### Exercise goal
From the records below, output exactly the lines running from the line containing "Given: Click the" through the line containing "The height and", and no others.
════════════════════
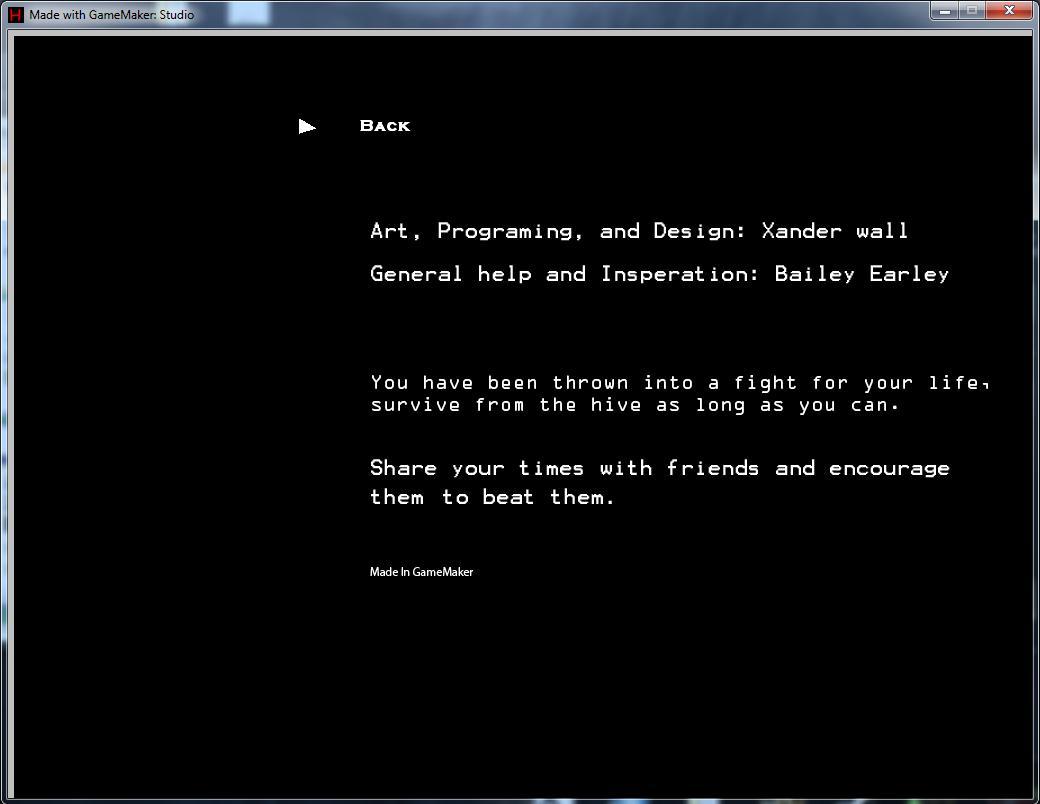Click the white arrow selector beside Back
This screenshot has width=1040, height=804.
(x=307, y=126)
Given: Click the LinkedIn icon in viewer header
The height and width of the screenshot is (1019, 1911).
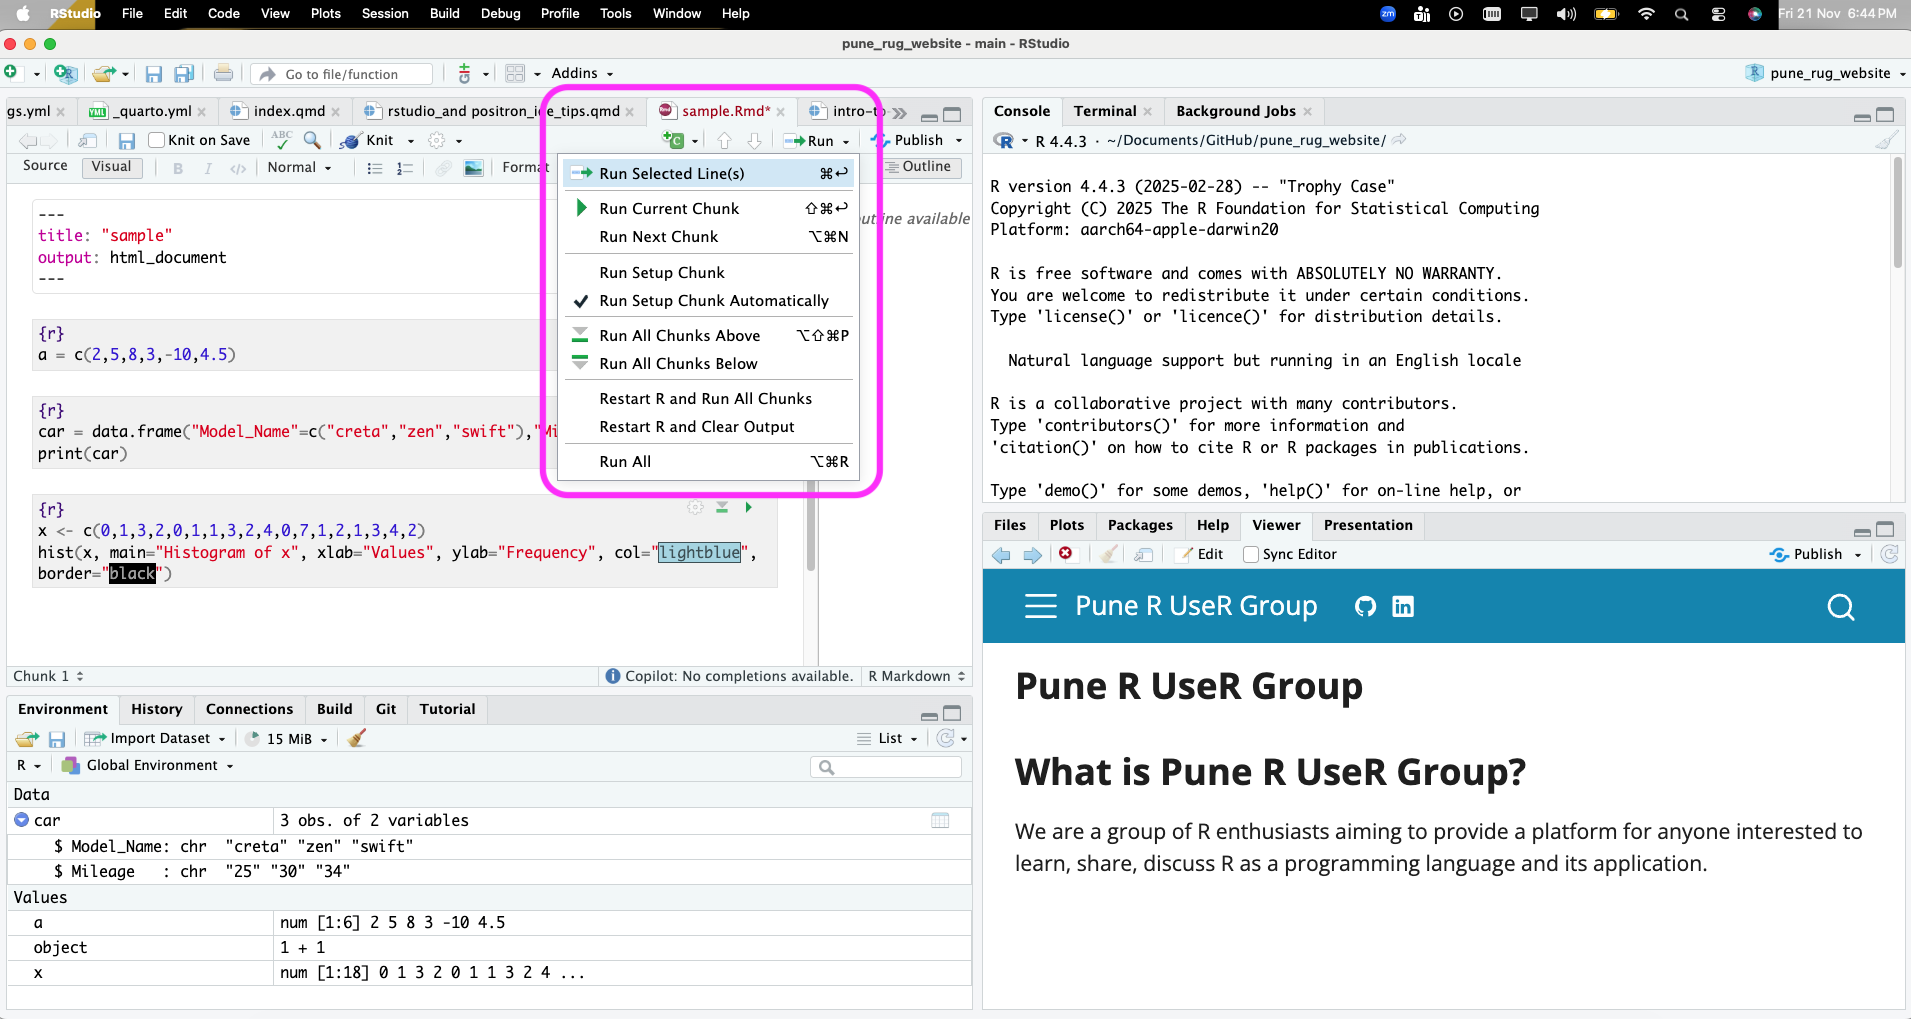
════════════════════
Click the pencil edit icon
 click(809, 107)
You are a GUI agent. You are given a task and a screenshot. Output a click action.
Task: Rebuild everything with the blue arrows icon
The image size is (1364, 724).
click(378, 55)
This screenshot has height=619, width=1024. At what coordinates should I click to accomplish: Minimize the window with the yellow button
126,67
════════════════════
### Answer area
Given: Click the LinkedIn icon in viewer header
The height and width of the screenshot is (1019, 1911).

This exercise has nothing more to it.